SOURCE -
His videos touched on topics that usually get low-key treatment in the Bangladeshi mainstream media, notably the turbulent issues surrounding India-Bangladesh relations such as water sharing, border killings and more recently a controversial coal-power plant project.

In 2017, Roy went on to found a civil movement platform called Muktiforum, which soon became very popular with young people in Bangladesh. He says it is the only organisation in the country that adopted pluralism as one of its core principles. The Muktiforum website has become the leading platform for citizen journalism in Bangladesh and its Facebook page has nearly 75,000 followers.

Born and brought up in a Hindu family in Muslim-majority Bangladesh, Roy’s political awakening came at the time of the 2013 Shahbag movement. The protests were sparked by the decision of a war crimes tribunal to sentence Abdul Quader Molla, an opposition Islamist party leader, to life imprisonment instead of awarding him the death penalty for his alleged actions during the country’s war of independence in 1971.

DATA SEGMENT -
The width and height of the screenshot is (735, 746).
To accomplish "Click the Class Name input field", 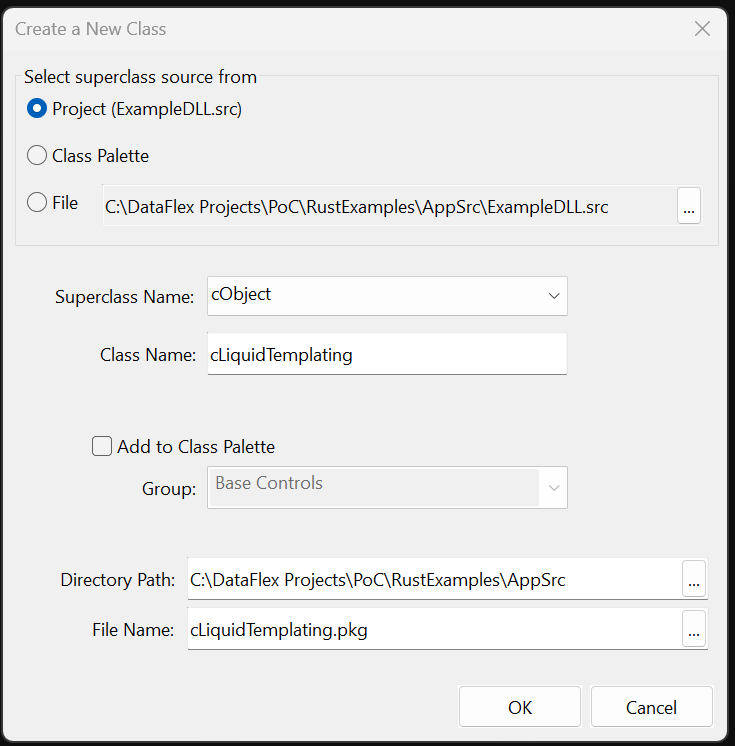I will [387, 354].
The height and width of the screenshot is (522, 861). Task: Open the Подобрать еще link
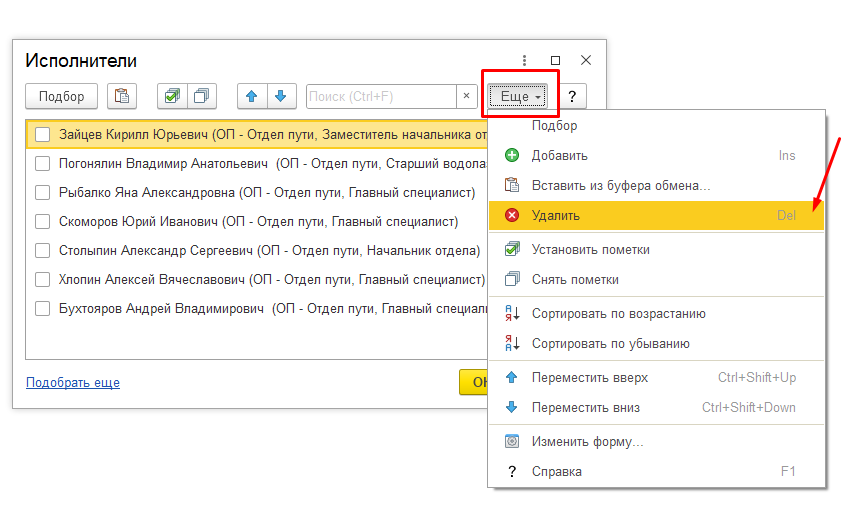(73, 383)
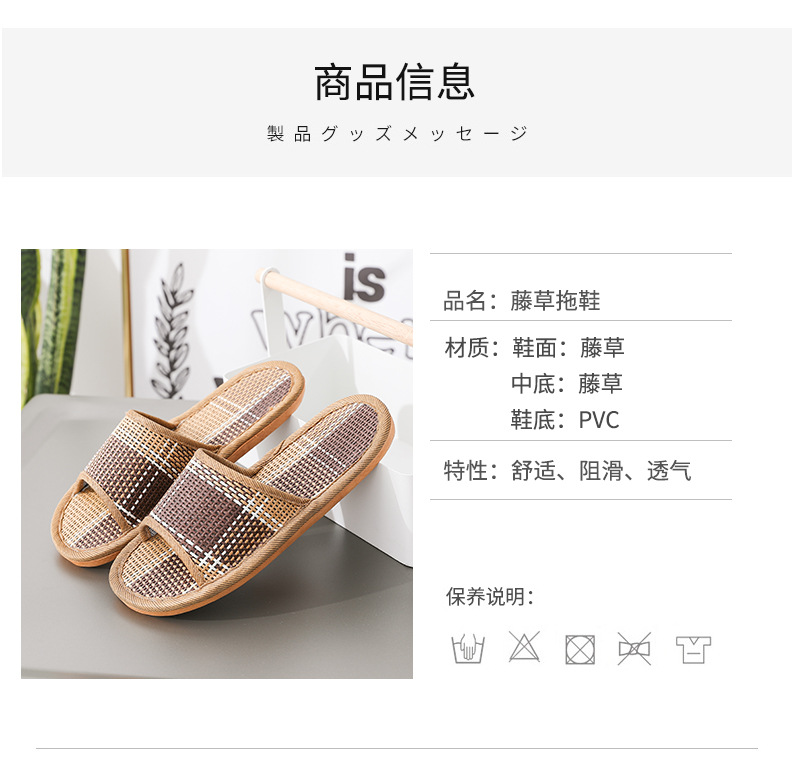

GIVEN INSTRUCTION -
Please answer these from the passage about Roy:
(a) In what year did Roy found Muktiforum?
(b) About how many followers does the Muktiforum Facebook page have?
(c) Which 2013 movement marked Roy's political awakening?

ANSWER BELOW -
(a) 2017
(b) Nearly 75,000
(c) The Shahbag movement